### Artikel
——
Mohon tunggu...
wahyudi hardianto
wahyudi hardianto Mohon Tunggu... Guru - Penggiat Literasi

Penggiat Literasi

Selanjutnya

Tutup

Sosbud

Membumikan Pancasila, Tugas Utama Pak Jokowi-Kyai Ma'ruf

8 Juli 2019   12:42 Diperbarui: 8 Juli 2019   12:57 15
+
Laporkan Konten
Laporkan Akun
Kompasiana adalah platform blog. Konten ini menjadi tanggung jawab bloger dan tidak mewakili pandangan redaksi Kompas.
Lihat foto
Sumber: https://www.pngdownload.id/ 

Oleh: Wahyudi Hardianto

Presiden dan Wakil Presiden Terpilih Ir. H Joko Widodo- Prof. Dr (Hc) KH. Ma'ruf Amin Insya Allah akan dilantik pada bulan Oktober  yang akan datang. Tentu seluruh anak bangsa ini berharap, ditangan merekalah Indonesia akan terus membangun peradabannya menuju cita-cita pendiri bangsa ini, juga cita-cita seluruh rakyatnya. Segala hiruk pikuk yang mewarnai jalannya pesta demokrasi rakyat, seyogyanya menjadi pelecut dan penyemangat untuk membangkitkan semangat nasionalisme untuk tujuan kemakmuran, kesejahteraan dan keadilan bagi rakyat.
——
[Catatan dataset]

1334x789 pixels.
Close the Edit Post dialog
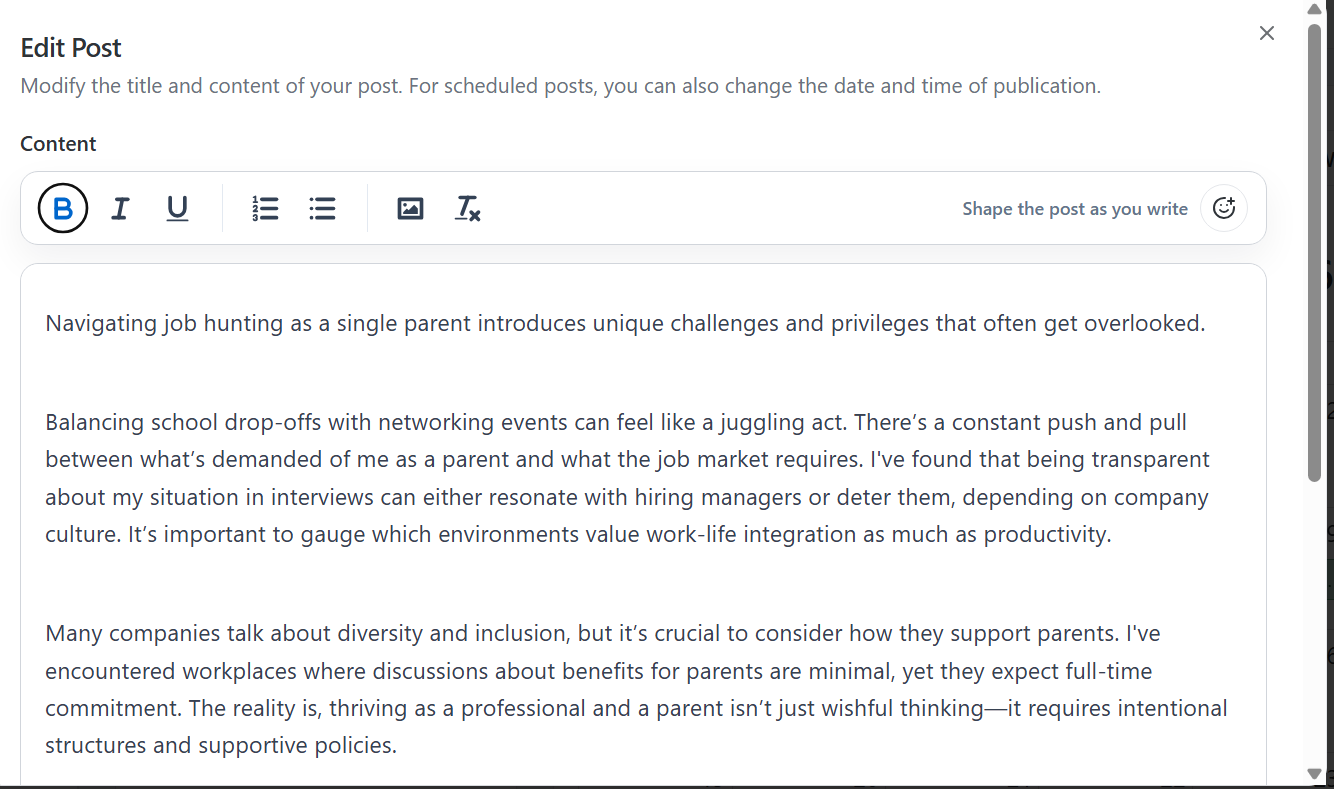[x=1266, y=33]
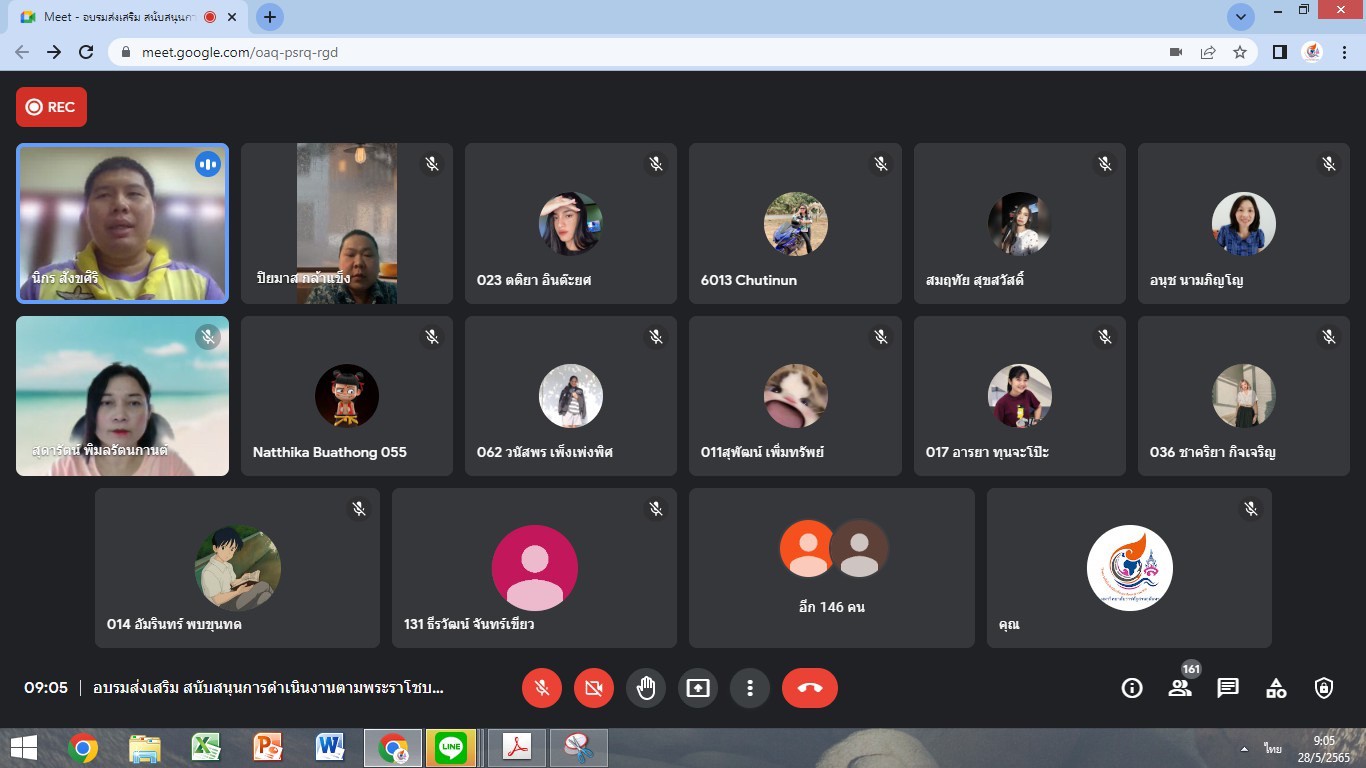The image size is (1366, 768).
Task: Expand the Chrome tab search chevron
Action: click(x=1241, y=17)
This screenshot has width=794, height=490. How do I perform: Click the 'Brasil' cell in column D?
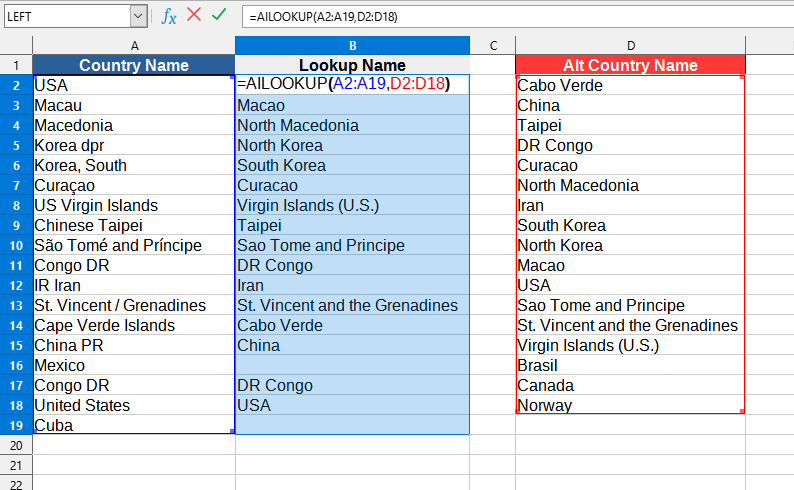pos(630,365)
——
### Tujuan Latihan
Jawab pertanyaan berikut berdasarkan artikel di atas.
(a) Pada tanggal dan pukul berapa artikel itu pertama kali diterbitkan?
(b) Pada bulan apa Joko Widodo dan Ma'ruf Amin akan dilantik?
(c) Kompasiana disebut sebagai platform apa?

### Jawaban Tertulis
(a) 8 Juli 2019 pukul 12:42.
(b) Oktober.
(c) Platform blog.